Work instruction 1:
Which article numbers appear in the arbitration rules?

(Page text begins)

3.4. COMMON ARBITRATOR
Article 29
If in a dispute there are several claimants and/or
defendants, as parties to the dispute, they shall agree in advance
on the choice of a common arbitrator. If they fail to agree within
the time-limits provided for by these Rules, the arbitrator shall
be appointed by the President of the Arbitration.
3.5. REPLACEMENT OF AN ARBITRATOR
Article 30
- If during his term of office an arbitrator is prevented
from performing his functions, the party who has appointed him
shall appoint another arbitrator within 15 days from the date of
receipt of the Arbitration's request to appoint an
arbitrator.
- If the arbitrator who is prevented from performing his
functions was appointed by the President of the Arbitration, the
President of the Arbitration shall appoint another arbitrator to
replace him within 15 days.
- If the chairman of the arbitral tribunal who is prevented
from performing his functions was appointed by the arbitrators of
the parties, the new chairman of the arbitral tribunal shall be
appointed by the arbitrators of the parties within 30
days.
- If the chairman of the arbitral tribunal who is prevented
from performing his functions was appointed by the President of the
Arbitration, the new chairman of the arbitral tribunal shall be
appointed by the President of the Arbitration within 30
days.
3.6. CHALLENGE OF ARBITRATORS AND EXPERTS
Article 31
- The parties may challenge the arbitrators and experts on
the grounds set out in the Yugoslav Code of Civil Procedure
(hereinafter the Code of Civil Procedure).
- A challenge must be submitted as soon as the party was
informed of the existence of grounds for challenge, and it may be
submitted until making of the award.
- The Narrower Presidency shall decide on the
challenge.
3.7. RESTRICTIONS ON ARBITRATORS
Article 32
- Arbitrators may not state an opinion or advice in writing
or orally, and cannot be representatives in the dispute conducted
before the Arbitration.
- Employees of the parties, members of their governing
bodies and their permanent associates may not be appointed
arbitrators in disputes in which the parties are
involved.
3.8. ARBITRATOR'S ACCEPTANCE
Article 33
- A person appointed to be an arbitrator, shall state in
writing whether he accepts this function, and shall disclose any
circumstances which might give rise to suspicion in respect of his
impartiality or independence.
- Such statement is submitted to the Secretariat and then
served by the Secretariat on the parties.
- If the parties fail to state an objection within 15 days
from the date of receipt of the statement, the arbitrator shall be
deemed appointed.
- If one or both parties state an objection, final decision
on appointment of the arbitrator shall be made by the Narrower
Presidency.
- Nothing in this provision shall affect the provisions on
challenge of an arbitrator.
4. ARBITRAL PROCEEDINGS
4.1. HEARING
Article 34
- Hearing shall be held when the Arbitral tribunal, i.e.
the sole arbitrator consider that the conditions for it have been
met.
- If the arbitrators are satisfied that the written
pleadings and evidence are sufficient to make an award without a
hearing, they shall not schedule a hearing, but shall notify the
parties that the award will be made on the bases of the written
evidence presented, provided that neither party has requested
holding of a hearing.

(Page text ends)
(Records begins)

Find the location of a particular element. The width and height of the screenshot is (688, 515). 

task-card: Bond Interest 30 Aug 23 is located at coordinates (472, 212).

(Records ends)
(Records begins)

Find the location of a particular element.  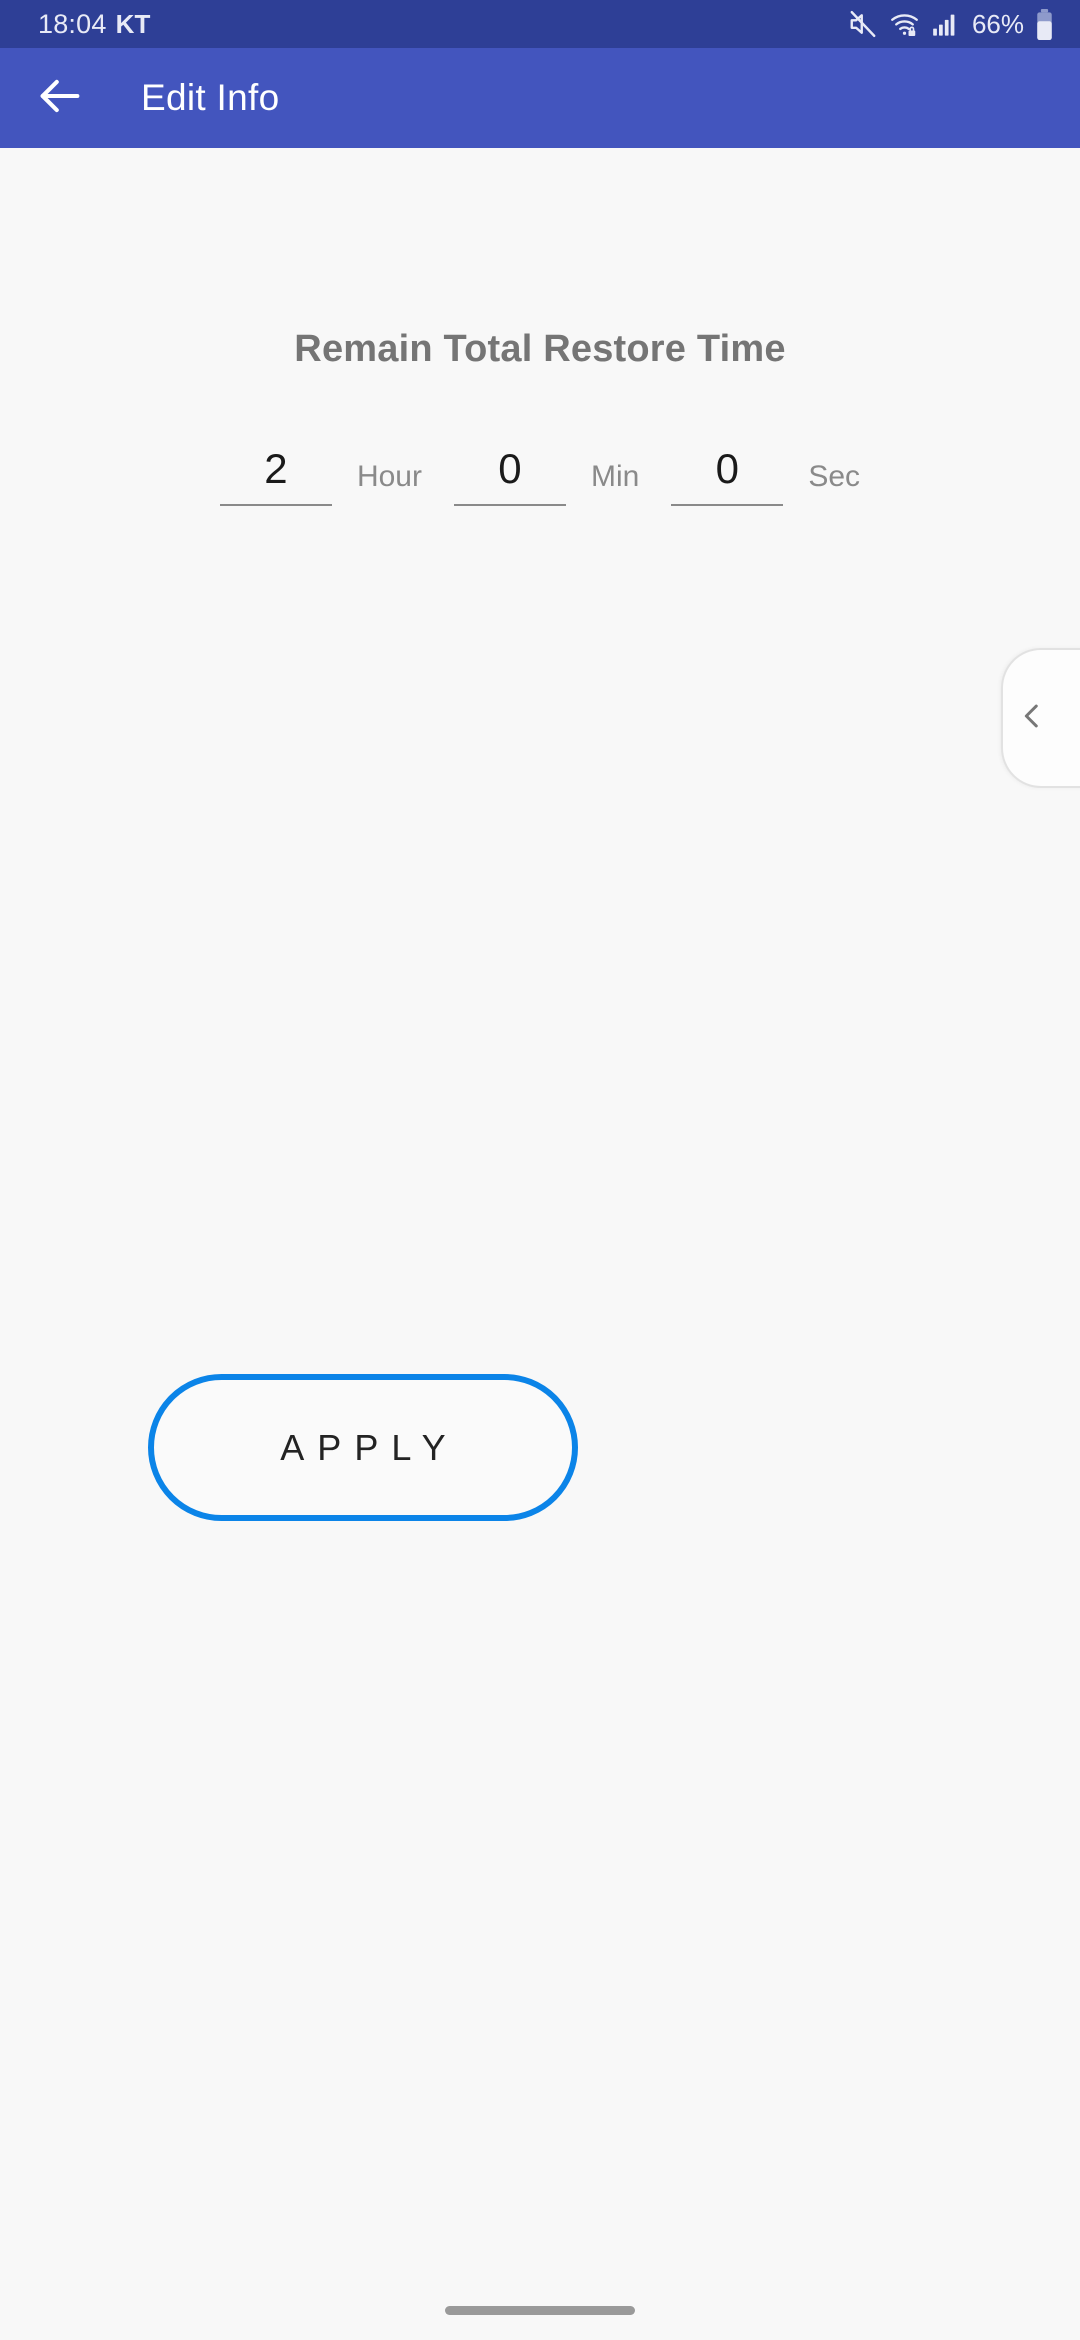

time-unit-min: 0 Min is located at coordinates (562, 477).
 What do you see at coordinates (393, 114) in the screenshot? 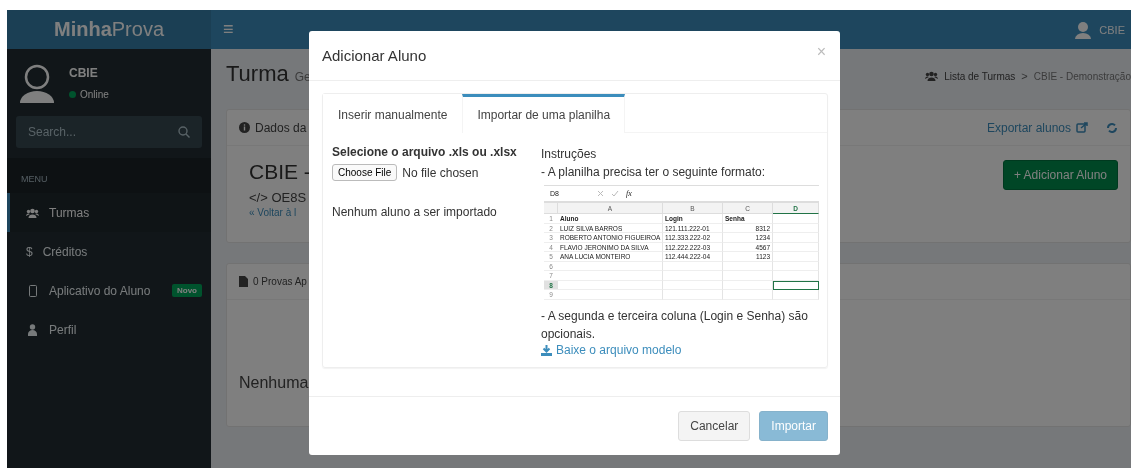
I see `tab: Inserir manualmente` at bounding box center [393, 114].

(Records ends)

Work instruction 2:
Could you transcribe the records from the line containing "Find the location of a particular element. The" through the line containing "task-card: Bond Interest"?

Final answer 1:
Article 29
Article 30
Article 31
Article 32
Article 33
Article 34

Final answer 2:
Find the location of a particular element. The width and height of the screenshot is (688, 515). 

task-card: Bond Interest 30 Aug 23 is located at coordinates (472, 212).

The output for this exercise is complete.